▶ _EXERCISE_
Look through the listing below, and wherever a line has the string "computer", pull it out.

▶ _AVAILABLE RECORDS_

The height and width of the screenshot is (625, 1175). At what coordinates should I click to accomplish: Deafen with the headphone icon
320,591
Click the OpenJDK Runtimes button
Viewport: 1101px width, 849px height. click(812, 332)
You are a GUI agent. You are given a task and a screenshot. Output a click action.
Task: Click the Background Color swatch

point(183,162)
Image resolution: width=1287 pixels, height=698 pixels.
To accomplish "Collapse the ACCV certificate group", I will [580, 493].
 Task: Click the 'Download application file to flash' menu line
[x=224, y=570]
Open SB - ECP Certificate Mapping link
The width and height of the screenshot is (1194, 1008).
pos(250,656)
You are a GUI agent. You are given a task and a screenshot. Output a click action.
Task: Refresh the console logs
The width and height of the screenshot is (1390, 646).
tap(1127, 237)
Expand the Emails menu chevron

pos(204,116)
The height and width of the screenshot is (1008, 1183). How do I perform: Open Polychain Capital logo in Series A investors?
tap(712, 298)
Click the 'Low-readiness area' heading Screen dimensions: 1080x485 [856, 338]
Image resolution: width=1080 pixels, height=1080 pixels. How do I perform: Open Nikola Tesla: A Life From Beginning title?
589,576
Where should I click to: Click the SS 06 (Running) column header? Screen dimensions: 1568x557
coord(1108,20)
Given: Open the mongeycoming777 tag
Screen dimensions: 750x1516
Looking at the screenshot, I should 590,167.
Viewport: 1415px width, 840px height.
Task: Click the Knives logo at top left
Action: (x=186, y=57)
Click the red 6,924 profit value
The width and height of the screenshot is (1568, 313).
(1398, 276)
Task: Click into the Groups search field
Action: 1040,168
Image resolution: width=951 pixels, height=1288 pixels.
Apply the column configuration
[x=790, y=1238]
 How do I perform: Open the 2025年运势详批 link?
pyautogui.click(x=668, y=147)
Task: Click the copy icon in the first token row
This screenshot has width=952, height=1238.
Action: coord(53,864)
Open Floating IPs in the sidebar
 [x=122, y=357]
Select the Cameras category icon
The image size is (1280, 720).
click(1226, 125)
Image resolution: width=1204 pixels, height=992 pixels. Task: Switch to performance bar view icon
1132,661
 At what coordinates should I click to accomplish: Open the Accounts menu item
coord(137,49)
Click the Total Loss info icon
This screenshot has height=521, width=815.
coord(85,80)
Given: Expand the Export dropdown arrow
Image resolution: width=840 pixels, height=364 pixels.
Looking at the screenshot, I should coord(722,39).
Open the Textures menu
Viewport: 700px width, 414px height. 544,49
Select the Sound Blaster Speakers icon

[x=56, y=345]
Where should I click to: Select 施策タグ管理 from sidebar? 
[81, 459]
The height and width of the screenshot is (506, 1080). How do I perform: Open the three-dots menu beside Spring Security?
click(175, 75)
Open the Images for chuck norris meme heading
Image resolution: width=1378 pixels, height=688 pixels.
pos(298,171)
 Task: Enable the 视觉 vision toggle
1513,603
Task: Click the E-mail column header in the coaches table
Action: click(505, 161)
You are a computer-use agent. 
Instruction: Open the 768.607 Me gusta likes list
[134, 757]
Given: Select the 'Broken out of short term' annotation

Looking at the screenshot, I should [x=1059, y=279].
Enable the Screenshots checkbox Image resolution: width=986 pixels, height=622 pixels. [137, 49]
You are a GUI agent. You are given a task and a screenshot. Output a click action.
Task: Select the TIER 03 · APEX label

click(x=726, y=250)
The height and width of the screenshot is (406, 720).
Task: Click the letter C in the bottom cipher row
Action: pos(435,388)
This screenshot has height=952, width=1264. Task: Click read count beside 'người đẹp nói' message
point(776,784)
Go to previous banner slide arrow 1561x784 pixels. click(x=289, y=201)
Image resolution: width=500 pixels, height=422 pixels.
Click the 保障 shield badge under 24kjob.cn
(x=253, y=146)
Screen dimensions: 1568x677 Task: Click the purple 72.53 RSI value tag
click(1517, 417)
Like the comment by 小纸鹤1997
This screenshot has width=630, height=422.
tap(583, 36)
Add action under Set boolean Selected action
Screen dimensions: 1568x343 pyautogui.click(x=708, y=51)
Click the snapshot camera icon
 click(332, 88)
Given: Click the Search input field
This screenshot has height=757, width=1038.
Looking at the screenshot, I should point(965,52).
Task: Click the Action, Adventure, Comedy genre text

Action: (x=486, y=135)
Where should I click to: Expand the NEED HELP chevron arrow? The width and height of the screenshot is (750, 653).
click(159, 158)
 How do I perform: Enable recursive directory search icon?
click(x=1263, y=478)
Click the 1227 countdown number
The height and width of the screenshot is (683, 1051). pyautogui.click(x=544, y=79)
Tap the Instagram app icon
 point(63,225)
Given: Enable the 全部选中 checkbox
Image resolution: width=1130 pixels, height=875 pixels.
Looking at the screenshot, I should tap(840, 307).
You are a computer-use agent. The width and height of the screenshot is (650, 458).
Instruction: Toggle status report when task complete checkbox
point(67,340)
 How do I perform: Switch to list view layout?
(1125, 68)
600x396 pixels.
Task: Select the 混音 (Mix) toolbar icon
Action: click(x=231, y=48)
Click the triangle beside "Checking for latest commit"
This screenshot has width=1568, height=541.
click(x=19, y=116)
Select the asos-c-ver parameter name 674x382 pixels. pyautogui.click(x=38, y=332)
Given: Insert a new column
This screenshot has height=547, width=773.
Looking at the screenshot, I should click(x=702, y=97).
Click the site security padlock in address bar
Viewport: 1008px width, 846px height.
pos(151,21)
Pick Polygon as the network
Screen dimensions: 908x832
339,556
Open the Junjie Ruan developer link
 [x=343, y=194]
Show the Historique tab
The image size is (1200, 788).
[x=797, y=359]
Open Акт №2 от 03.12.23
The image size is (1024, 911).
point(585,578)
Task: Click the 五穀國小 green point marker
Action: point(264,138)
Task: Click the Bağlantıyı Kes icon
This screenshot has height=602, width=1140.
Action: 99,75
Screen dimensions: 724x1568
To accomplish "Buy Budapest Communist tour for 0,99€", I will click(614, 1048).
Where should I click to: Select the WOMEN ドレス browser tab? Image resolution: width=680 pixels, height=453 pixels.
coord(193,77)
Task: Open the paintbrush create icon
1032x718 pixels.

▶ _RESULT_
You are a computer-use agent. 
You are a computer-use agent. The width and height of the screenshot is (650, 458).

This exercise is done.